When I was a teacher at Seattle public schools, a majority of the inner-city students I worked with had little to no knowledge of the revolutionary origins of hip-hop culture.  Although the messages conveyed by modern hip-hop on TV and in music affected them, influencing their aspirations to become models or singers or basketball stars, they were unaware of its history of resistance to oppression and so did not think to question what had become of it in the modern context.

A prominent example is mainstream hip-hop’s portrayal of young women of color as highly sexualized appendages to high-rolling male MCs.  This is not an accident.   Leading TV and Internet content providers, their positions of power affirmed by government and backed by the global banking industry, in cooperation with the individual artists themselves, have managed to paint women of color as an erotic, exotic, and available multitude, the predominant narrative fed back to audiences who become convinced of its reality.
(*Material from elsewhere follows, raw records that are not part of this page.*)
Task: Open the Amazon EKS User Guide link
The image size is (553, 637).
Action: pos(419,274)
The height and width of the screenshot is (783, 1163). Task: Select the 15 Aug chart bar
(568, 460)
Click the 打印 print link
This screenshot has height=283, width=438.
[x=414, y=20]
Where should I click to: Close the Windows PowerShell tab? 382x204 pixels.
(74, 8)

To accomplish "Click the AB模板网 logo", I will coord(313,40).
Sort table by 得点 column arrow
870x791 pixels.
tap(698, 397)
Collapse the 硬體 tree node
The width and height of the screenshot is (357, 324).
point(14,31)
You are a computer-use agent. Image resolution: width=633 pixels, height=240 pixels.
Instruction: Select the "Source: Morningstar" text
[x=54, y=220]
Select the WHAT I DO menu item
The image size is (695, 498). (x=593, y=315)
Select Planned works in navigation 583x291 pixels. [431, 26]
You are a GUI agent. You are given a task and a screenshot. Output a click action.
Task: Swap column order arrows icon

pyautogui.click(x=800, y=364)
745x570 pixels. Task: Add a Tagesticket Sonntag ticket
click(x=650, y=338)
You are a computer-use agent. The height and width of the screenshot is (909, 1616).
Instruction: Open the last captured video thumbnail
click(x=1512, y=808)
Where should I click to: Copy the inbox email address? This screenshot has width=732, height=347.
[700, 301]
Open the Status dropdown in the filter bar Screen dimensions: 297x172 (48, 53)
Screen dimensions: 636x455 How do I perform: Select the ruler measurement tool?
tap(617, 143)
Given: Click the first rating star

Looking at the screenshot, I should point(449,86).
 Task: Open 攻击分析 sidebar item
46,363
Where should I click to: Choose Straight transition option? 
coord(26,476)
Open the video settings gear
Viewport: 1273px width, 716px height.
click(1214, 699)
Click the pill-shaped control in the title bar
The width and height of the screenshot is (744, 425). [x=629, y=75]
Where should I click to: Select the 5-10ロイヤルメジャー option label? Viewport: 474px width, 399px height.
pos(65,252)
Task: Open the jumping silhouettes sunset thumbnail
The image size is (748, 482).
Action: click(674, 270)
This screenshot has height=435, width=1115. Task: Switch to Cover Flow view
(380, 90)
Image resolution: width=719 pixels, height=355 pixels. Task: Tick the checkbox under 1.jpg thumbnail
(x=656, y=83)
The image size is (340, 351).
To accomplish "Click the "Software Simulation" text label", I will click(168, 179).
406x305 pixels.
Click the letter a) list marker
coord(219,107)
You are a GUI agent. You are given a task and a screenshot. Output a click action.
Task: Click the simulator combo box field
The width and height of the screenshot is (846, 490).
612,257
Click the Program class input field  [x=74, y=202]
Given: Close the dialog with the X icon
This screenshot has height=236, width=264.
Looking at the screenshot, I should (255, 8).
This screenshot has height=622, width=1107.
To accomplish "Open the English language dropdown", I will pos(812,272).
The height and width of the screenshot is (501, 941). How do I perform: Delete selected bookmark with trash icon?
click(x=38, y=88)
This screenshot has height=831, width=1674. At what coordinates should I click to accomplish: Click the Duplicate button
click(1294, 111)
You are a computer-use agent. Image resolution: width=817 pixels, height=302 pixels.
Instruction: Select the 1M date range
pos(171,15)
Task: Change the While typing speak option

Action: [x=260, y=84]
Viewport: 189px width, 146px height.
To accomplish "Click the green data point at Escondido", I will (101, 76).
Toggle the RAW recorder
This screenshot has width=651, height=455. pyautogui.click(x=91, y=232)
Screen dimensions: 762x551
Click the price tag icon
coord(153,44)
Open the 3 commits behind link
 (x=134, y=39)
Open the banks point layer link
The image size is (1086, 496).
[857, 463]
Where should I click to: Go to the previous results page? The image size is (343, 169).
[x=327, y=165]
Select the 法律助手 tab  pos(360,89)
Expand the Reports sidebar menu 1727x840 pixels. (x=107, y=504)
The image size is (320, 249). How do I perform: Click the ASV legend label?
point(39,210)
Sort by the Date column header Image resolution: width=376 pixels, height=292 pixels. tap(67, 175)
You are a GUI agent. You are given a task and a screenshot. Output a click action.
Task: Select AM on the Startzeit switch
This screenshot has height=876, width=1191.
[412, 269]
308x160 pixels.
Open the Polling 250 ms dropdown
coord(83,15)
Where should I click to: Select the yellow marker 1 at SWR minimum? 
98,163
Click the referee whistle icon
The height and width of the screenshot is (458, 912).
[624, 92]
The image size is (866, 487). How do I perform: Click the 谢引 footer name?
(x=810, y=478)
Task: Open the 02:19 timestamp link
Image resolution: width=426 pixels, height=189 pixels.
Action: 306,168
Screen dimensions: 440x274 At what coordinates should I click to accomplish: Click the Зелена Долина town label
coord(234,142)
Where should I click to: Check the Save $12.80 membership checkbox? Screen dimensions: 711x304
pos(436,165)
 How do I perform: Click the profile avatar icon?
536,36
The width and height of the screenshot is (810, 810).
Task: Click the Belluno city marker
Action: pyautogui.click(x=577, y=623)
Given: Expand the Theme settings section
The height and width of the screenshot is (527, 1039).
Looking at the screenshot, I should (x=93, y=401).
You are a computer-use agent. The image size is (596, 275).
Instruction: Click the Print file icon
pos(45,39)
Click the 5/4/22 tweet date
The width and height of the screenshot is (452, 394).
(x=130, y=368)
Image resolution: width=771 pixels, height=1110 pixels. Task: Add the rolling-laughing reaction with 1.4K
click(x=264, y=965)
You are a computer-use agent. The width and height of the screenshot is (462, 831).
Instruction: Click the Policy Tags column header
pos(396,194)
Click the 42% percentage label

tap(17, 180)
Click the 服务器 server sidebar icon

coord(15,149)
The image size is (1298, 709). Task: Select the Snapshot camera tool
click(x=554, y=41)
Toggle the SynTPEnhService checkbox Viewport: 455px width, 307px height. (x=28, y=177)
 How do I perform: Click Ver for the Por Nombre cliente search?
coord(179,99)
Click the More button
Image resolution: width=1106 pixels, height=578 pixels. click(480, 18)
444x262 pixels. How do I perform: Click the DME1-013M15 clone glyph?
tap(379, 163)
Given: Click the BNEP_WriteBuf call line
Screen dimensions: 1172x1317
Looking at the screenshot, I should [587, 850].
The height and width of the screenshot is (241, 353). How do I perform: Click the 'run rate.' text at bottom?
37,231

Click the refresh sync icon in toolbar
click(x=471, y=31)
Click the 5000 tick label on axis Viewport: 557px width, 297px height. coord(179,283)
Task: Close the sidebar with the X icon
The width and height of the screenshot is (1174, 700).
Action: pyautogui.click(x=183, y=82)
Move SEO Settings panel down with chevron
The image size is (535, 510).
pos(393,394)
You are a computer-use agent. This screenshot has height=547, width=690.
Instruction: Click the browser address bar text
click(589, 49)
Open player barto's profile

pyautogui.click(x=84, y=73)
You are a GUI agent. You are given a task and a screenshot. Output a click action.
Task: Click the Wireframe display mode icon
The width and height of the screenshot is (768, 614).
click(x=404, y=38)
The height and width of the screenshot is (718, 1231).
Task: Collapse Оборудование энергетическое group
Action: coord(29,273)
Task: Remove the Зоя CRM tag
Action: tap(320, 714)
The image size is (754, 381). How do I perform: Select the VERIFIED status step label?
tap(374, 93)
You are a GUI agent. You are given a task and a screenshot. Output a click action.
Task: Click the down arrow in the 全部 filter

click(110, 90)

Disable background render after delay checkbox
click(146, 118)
This, one may argue, is a source of such trends as women of color around the world displaying their bodies for a chance at the limelight on the Internet, while evident in the comments left on their videos is the rampant homophobia of the typical young fan.

Long-standing critiques of selective, biased news reporting and the health- and self-esteem-threatening fashion and entertainment industries, affecting both women and men, can now legitimately be applied to much of the music industry.   Exposure to this type of message without a critical framework fertilizes many of society’s racist, heterosexist, and misogynistic beliefs; in this case, that being rich and using many women sexually is makes a “real man”, or that it is reasonable to aspire to be a “video ho” to capitalize on your youthful body or good looks.These narrow portrayals underscore a heterosexist gender binary in the service of capitalism while drastically limiting possible definitions of black and brown people.  Because the current generation of American youth has not been taught, and is mostly too young to know firsthand, what hip-hop means and where it comes from, they are particularly susceptible to the social conditioning incurred by mainstream hip-hop’s skewed vision of Black people and people of color.  But it is not too late for the culture of hip-hop to again be a central avenue for resistance.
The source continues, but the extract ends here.